## START Input records

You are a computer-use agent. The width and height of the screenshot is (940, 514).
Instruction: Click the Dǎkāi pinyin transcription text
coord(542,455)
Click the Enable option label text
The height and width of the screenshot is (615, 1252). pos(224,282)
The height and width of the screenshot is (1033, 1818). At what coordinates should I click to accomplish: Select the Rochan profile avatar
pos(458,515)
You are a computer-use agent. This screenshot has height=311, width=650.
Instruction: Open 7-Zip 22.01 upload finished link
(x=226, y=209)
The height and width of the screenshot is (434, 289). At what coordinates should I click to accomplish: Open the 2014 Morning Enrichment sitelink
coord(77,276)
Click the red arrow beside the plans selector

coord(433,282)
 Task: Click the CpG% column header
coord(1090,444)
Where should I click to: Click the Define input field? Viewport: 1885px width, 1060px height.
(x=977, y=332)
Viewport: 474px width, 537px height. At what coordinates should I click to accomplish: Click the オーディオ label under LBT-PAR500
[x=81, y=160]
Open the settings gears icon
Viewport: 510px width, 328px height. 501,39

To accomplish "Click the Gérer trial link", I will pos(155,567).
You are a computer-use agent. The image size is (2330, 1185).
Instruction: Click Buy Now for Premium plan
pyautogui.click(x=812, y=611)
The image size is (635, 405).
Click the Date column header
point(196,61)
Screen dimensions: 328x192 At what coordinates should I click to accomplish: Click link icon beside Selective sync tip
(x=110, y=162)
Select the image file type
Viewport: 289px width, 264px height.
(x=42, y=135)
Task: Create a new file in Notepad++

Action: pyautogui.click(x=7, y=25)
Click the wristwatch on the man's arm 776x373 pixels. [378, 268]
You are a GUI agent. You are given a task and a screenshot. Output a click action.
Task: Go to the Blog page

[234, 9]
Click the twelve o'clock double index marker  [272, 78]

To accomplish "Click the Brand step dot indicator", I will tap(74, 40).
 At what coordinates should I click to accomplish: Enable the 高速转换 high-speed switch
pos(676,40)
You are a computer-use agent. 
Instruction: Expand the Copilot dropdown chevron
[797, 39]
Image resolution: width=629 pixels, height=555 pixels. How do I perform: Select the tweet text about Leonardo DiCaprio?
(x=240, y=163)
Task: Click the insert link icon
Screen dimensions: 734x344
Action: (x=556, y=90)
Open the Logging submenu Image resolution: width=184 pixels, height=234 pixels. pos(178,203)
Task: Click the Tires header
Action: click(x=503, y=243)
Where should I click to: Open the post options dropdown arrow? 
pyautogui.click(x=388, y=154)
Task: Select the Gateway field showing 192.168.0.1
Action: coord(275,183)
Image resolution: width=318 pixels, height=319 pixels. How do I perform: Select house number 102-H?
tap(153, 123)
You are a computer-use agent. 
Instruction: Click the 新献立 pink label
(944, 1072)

## END Input records

What you are asked to do: Format every line of the data above as a Markdown table with the columns Row and Line. Number the rows in order and leave out blank lines.

Task output:
| Row | Line |
|---|---|
| 1 | You are a computer-use agent. The width and height of the screenshot is (940, 514). |
| 2 | Instruction: Click the Dǎkāi pinyin transcription text |
| 3 | coord(542,455) |
| 4 | Click the Enable option label text |
| 5 | The height and width of the screenshot is (615, 1252). pos(224,282) |
| 6 | The height and width of the screenshot is (1033, 1818). At what coordinates should I click to accomplish: Select the Rochan profile avatar |
| 7 | pos(458,515) |
| 8 | You are a computer-use agent. This screenshot has height=311, width=650. |
| 9 | Instruction: Open 7-Zip 22.01 upload finished link |
| 10 | (x=226, y=209) |
| 11 | The height and width of the screenshot is (434, 289). At what coordinates should I click to accomplish: Open the 2014 Morning Enrichment sitelink |
| 12 | coord(77,276) |
| 13 | Click the red arrow beside the plans selector |
| 14 | coord(433,282) |
| 15 |  Task: Click the CpG% column header |
| 16 | coord(1090,444) |
| 17 | Where should I click to: Click the Define input field? Viewport: 1885px width, 1060px height. |
| 18 | (x=977, y=332) |
| 19 | Viewport: 474px width, 537px height. At what coordinates should I click to accomplish: Click the オーディオ label under LBT-PAR500 |
| 20 | [x=81, y=160] |
| 21 | Open the settings gears icon |
| 22 | Viewport: 510px width, 328px height. 501,39 |
| 23 | To accomplish "Click the Gérer trial link", I will pos(155,567). |
| 24 | You are a computer-use agent. The image size is (2330, 1185). |
| 25 | Instruction: Click Buy Now for Premium plan |
| 26 | pyautogui.click(x=812, y=611) |
| 27 | The image size is (635, 405). |
| 28 | Click the Date column header |
| 29 | point(196,61) |
| 30 | Screen dimensions: 328x192 At what coordinates should I click to accomplish: Click link icon beside Selective sync tip |
| 31 | (x=110, y=162) |
| 32 | Select the image file type |
| 33 | Viewport: 289px width, 264px height. |
| 34 | (x=42, y=135) |
| 35 | Task: Create a new file in Notepad++ |
| 36 | Action: pyautogui.click(x=7, y=25) |
| 37 | Click the wristwatch on the man's arm 776x373 pixels. [378, 268] |
| 38 | You are a GUI agent. You are given a task and a screenshot. Output a click action. |
| 39 | Task: Go to the Blog page |
| 40 | [234, 9] |
| 41 | Click the twelve o'clock double index marker  [272, 78] |
| 42 | To accomplish "Click the Brand step dot indicator", I will tap(74, 40). |
| 43 |  At what coordinates should I click to accomplish: Enable the 高速转换 high-speed switch |
| 44 | pos(676,40) |
| 45 | You are a computer-use agent.  |
| 46 | Instruction: Expand the Copilot dropdown chevron |
| 47 | [797, 39] |
| 48 | Image resolution: width=629 pixels, height=555 pixels. How do I perform: Select the tweet text about Leonardo DiCaprio? |
| 49 | (x=240, y=163) |
| 50 | Task: Click the insert link icon |
| 51 | Screen dimensions: 734x344 |
| 52 | Action: (x=556, y=90) |
| 53 | Open the Logging submenu Image resolution: width=184 pixels, height=234 pixels. pos(178,203) |
| 54 | Task: Click the Tires header |
| 55 | Action: click(x=503, y=243) |
| 56 | Where should I click to: Open the post options dropdown arrow?  |
| 57 | pyautogui.click(x=388, y=154) |
| 58 | Task: Select the Gateway field showing 192.168.0.1 |
| 59 | Action: coord(275,183) |
| 60 | Image resolution: width=318 pixels, height=319 pixels. How do I perform: Select house number 102-H? |
| 61 | tap(153, 123) |
| 62 | You are a computer-use agent.  |
| 63 | Instruction: Click the 新献立 pink label |
| 64 | (944, 1072) |